==== Text shown

I also prepared a quick garlic vinaigrette to pour over the lamb chops:

3 tablespoons olive oil

1 tablespoon red wine vinegar

juice of half a lemon

one large garlic clove, finely minced or pressed

one tablespoon of chopped fresh chives

pinch of kosher salt and some black pepper

I like the idea of a vinaigrette with grilled meats when you don't have time to wait on a marinade. You can use any combination of vinegars/oils/spices/herbs/etc. to add flavor at the very last minute.

The lamb chops cooked quickly, approx 3 or 4 mins per side for medium rare. The veggies took approximately the same out of time. While the chops rested, I diced up the grilled vegetables and tossed them into the cooked quinoa with 1/4 cup or so of chopped fresh chives and a generous pinch of kosher salt and pepper.) I served two double chops a piece alongside a generous pile of the grilled veggie quinoa and passed the garlic vinaigrette at the table to drizzle over top. Lucky for John I wasn't quite ambitious enough to eat both chops so he ended up with left overs for lunch.

========
==== Available records

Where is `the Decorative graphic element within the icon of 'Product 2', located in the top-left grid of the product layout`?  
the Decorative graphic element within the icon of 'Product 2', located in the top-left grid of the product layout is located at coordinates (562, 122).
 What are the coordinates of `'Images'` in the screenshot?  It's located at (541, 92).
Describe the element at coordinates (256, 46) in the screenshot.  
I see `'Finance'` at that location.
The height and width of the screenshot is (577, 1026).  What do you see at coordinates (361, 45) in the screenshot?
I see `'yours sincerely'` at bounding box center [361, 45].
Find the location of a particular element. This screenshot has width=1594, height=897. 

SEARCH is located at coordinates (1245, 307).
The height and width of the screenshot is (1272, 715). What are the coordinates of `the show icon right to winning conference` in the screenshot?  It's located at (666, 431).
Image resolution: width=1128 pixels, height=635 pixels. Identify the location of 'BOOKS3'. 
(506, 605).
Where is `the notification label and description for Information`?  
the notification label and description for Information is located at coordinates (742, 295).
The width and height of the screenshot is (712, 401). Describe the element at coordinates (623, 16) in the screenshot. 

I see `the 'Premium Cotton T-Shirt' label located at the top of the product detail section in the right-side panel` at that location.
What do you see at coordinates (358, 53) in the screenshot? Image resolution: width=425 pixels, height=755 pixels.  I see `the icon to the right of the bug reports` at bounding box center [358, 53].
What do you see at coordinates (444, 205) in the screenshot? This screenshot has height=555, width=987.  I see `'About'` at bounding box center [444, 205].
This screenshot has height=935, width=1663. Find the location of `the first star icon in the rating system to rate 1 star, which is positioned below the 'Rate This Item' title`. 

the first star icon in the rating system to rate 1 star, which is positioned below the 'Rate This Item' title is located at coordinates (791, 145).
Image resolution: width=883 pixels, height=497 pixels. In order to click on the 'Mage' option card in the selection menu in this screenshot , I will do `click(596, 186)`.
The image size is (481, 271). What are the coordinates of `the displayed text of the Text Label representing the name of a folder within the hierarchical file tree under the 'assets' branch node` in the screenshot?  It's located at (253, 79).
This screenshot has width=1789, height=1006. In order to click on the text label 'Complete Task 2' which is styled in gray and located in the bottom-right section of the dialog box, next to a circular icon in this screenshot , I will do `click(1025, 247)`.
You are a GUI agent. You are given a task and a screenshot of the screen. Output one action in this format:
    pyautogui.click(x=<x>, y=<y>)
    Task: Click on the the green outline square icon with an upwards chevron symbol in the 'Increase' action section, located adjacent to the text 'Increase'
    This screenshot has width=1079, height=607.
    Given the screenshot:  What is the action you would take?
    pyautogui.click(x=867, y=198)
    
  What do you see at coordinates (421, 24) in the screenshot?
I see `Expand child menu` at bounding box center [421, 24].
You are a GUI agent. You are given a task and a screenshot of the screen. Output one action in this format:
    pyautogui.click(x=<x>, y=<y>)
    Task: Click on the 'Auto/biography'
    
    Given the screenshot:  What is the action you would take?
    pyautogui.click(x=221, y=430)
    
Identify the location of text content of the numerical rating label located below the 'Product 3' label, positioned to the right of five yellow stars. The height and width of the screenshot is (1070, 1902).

========

* _Parts of the exercise_:
a. According to the lamb chop recipe, how long did the chops cook per side for medium rare?
b. Report how many lines of the entries contain the string "title", treating uppercase and lowercase as different, and give only the number.

* _Solution set_:
a. About 3 or 4 minutes per side.

b. 2